Le Président (M. Lemay) :
Merci. Mme la députée de Maurice-Richard.
Mme Montpetit :
Je vous remercie. C'est très clair comme réponse. Vous parliez de 25 % de
pertes dans les dernières années au niveau de vos colonies d'abeilles. Je sais
qu'il y avait tout l'enjeu du varroa aussi qui était présent. À combien vous attribuez... puis, je le sais, ce
ne sera pas précis comme réponse, mais, vous, votre évaluation de l'impact des
pesticides sur vos pertes par rapport à, bon, à des pertes normales par rapport
au varroa, c'est quoi exactement?
Le Président (M. Lemay) :
Alors, M. Vacher.
M. Vacher (Raphaël) : Il n'y a
malheureusement pas d'études. Donc, ça va être l'impression de l'apiculteur. J'ai parlé de ce sujet-là, justement, dernièrement
avec certains apiculteurs pour avoir un peu une idée générale, puis ce qui
ressortait, là, c'est le tiers.
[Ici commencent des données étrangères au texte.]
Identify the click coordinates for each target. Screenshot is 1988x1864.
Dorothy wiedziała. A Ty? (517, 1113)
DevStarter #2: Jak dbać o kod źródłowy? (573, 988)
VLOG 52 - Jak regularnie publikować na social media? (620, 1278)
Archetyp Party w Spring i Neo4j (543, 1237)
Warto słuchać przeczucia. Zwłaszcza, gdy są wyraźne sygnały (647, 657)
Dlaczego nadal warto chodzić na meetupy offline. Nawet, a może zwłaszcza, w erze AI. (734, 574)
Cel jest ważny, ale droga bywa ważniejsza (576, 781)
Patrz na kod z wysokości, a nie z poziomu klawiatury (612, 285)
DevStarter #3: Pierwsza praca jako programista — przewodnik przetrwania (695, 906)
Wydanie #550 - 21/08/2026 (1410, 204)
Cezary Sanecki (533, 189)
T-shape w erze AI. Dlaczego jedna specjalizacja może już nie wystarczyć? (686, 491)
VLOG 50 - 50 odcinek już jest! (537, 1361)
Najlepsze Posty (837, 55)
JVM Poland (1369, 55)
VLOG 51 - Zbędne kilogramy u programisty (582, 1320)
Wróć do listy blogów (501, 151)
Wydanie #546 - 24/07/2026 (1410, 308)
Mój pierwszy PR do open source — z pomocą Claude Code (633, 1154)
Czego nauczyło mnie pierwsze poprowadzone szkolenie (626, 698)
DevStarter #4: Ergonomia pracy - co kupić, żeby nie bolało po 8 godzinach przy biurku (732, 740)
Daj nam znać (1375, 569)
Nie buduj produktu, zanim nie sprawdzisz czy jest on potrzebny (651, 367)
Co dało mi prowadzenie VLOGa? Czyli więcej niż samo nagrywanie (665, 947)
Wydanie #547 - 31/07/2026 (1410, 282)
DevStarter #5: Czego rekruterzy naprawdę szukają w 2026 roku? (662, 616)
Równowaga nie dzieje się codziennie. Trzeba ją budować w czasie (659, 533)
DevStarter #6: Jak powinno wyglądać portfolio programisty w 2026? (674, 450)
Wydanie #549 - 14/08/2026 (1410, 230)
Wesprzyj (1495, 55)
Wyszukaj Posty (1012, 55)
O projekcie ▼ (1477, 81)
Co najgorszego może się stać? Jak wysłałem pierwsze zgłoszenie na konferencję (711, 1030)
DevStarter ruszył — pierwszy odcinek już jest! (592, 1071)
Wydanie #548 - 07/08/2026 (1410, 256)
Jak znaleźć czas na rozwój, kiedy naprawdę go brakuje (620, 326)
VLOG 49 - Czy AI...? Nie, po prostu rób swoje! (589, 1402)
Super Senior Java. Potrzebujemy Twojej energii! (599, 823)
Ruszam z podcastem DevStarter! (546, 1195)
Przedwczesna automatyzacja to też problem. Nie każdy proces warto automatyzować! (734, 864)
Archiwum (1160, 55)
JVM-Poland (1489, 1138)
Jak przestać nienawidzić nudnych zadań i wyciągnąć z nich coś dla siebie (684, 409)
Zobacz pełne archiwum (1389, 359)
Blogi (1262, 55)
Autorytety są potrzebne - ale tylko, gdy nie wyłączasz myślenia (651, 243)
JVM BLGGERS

Donc, le tiers de nos pertes serait en lien
avec les pesticides.
Le Président (M. Lemay) :
Parfait. Mme la députée.
Mme Montpetit :
Et est-ce que vous êtes en mesure, justement, de nous informer sur... Est-ce
qu'il y a eu une progression, tu sais, si on remonte aux cinq, aux 10, aux 20,
aux 30 dernières années? Est-ce que vous êtes à même de nous informer?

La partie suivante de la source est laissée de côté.